= Beginning of Section =

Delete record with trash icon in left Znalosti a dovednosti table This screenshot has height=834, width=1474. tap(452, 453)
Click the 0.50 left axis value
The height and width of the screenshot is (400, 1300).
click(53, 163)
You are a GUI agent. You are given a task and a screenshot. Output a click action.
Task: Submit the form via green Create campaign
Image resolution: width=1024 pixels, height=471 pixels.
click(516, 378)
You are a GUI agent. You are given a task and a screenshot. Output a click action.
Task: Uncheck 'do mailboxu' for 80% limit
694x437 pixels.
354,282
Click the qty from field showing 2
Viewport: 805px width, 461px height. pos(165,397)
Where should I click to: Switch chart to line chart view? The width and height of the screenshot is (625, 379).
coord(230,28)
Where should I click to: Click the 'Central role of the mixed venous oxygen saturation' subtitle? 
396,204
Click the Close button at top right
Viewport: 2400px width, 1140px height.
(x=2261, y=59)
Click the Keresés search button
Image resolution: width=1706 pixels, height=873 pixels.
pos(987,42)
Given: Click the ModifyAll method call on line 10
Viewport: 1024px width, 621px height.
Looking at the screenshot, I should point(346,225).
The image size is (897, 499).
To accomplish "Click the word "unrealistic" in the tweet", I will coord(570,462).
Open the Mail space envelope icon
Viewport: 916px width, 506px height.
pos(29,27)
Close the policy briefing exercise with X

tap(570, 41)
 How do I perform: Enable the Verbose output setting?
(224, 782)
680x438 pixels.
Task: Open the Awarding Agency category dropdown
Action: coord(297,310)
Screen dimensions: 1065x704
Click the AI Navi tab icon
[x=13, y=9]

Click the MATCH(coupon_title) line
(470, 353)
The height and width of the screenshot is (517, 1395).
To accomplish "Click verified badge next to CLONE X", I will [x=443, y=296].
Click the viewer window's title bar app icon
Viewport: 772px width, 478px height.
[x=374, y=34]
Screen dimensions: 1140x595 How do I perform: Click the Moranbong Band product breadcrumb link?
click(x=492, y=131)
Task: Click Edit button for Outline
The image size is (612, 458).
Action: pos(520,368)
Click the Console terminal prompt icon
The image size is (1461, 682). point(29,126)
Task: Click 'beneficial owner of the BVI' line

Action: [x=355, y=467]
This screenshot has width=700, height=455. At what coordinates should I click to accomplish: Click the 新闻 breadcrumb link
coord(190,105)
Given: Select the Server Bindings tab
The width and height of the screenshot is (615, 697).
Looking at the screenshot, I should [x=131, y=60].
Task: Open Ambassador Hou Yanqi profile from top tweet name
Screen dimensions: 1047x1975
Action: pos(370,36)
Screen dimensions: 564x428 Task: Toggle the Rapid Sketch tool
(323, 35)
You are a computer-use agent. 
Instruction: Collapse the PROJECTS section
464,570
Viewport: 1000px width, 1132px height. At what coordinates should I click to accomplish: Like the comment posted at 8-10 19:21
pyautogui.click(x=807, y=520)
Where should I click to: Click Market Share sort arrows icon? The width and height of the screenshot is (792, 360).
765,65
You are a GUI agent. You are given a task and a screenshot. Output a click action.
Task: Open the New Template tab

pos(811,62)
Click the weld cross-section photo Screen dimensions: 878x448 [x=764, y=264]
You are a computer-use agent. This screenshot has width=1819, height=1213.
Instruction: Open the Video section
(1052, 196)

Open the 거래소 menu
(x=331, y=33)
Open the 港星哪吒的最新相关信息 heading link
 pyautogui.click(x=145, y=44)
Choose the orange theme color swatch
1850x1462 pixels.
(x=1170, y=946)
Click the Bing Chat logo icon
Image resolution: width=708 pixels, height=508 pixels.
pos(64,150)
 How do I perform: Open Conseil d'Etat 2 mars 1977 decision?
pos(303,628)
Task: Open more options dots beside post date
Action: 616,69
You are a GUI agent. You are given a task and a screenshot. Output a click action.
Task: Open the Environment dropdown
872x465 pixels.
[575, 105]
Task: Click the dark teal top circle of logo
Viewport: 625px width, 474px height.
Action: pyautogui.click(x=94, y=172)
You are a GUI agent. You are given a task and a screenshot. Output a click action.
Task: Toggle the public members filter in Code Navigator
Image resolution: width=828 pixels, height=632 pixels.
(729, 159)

= End of Section =

The whole listing should be restated word for word.

Solution to the exercise |
Delete record with trash icon in left Znalosti a dovednosti table This screenshot has height=834, width=1474. tap(452, 453)
Click the 0.50 left axis value
The height and width of the screenshot is (400, 1300).
click(53, 163)
You are a GUI agent. You are given a task and a screenshot. Output a click action.
Task: Submit the form via green Create campaign
Image resolution: width=1024 pixels, height=471 pixels.
click(516, 378)
You are a GUI agent. You are given a task and a screenshot. Output a click action.
Task: Uncheck 'do mailboxu' for 80% limit
694x437 pixels.
354,282
Click the qty from field showing 2
Viewport: 805px width, 461px height. pos(165,397)
Where should I click to: Switch chart to line chart view? The width and height of the screenshot is (625, 379).
coord(230,28)
Where should I click to: Click the 'Central role of the mixed venous oxygen saturation' subtitle? 
396,204
Click the Close button at top right
Viewport: 2400px width, 1140px height.
(x=2261, y=59)
Click the Keresés search button
Image resolution: width=1706 pixels, height=873 pixels.
pos(987,42)
Given: Click the ModifyAll method call on line 10
Viewport: 1024px width, 621px height.
Looking at the screenshot, I should point(346,225).
The image size is (897, 499).
To accomplish "Click the word "unrealistic" in the tweet", I will coord(570,462).
Open the Mail space envelope icon
Viewport: 916px width, 506px height.
pos(29,27)
Close the policy briefing exercise with X

tap(570, 41)
 How do I perform: Enable the Verbose output setting?
(224, 782)
680x438 pixels.
Task: Open the Awarding Agency category dropdown
Action: coord(297,310)
Screen dimensions: 1065x704
Click the AI Navi tab icon
[x=13, y=9]

Click the MATCH(coupon_title) line
(470, 353)
The height and width of the screenshot is (517, 1395).
To accomplish "Click verified badge next to CLONE X", I will [x=443, y=296].
Click the viewer window's title bar app icon
Viewport: 772px width, 478px height.
[x=374, y=34]
Screen dimensions: 1140x595 How do I perform: Click the Moranbong Band product breadcrumb link?
click(x=492, y=131)
Task: Click Edit button for Outline
The image size is (612, 458).
Action: pos(520,368)
Click the Console terminal prompt icon
The image size is (1461, 682). point(29,126)
Task: Click 'beneficial owner of the BVI' line

Action: [x=355, y=467]
This screenshot has width=700, height=455. At what coordinates should I click to accomplish: Click the 新闻 breadcrumb link
coord(190,105)
Given: Select the Server Bindings tab
The width and height of the screenshot is (615, 697).
Looking at the screenshot, I should [x=131, y=60].
Task: Open Ambassador Hou Yanqi profile from top tweet name
Screen dimensions: 1047x1975
Action: pos(370,36)
Screen dimensions: 564x428 Task: Toggle the Rapid Sketch tool
(323, 35)
You are a computer-use agent. 
Instruction: Collapse the PROJECTS section
464,570
Viewport: 1000px width, 1132px height. At what coordinates should I click to accomplish: Like the comment posted at 8-10 19:21
pyautogui.click(x=807, y=520)
Where should I click to: Click Market Share sort arrows icon? The width and height of the screenshot is (792, 360).
765,65
You are a GUI agent. You are given a task and a screenshot. Output a click action.
Task: Open the New Template tab

pos(811,62)
Click the weld cross-section photo Screen dimensions: 878x448 [x=764, y=264]
You are a computer-use agent. This screenshot has width=1819, height=1213.
Instruction: Open the Video section
(1052, 196)

Open the 거래소 menu
(x=331, y=33)
Open the 港星哪吒的最新相关信息 heading link
 pyautogui.click(x=145, y=44)
Choose the orange theme color swatch
1850x1462 pixels.
(x=1170, y=946)
Click the Bing Chat logo icon
Image resolution: width=708 pixels, height=508 pixels.
pos(64,150)
 How do I perform: Open Conseil d'Etat 2 mars 1977 decision?
pos(303,628)
Task: Open more options dots beside post date
Action: 616,69
You are a GUI agent. You are given a task and a screenshot. Output a click action.
Task: Open the Environment dropdown
872x465 pixels.
[575, 105]
Task: Click the dark teal top circle of logo
Viewport: 625px width, 474px height.
Action: pyautogui.click(x=94, y=172)
You are a GUI agent. You are given a task and a screenshot. Output a click action.
Task: Toggle the public members filter in Code Navigator
Image resolution: width=828 pixels, height=632 pixels.
(729, 159)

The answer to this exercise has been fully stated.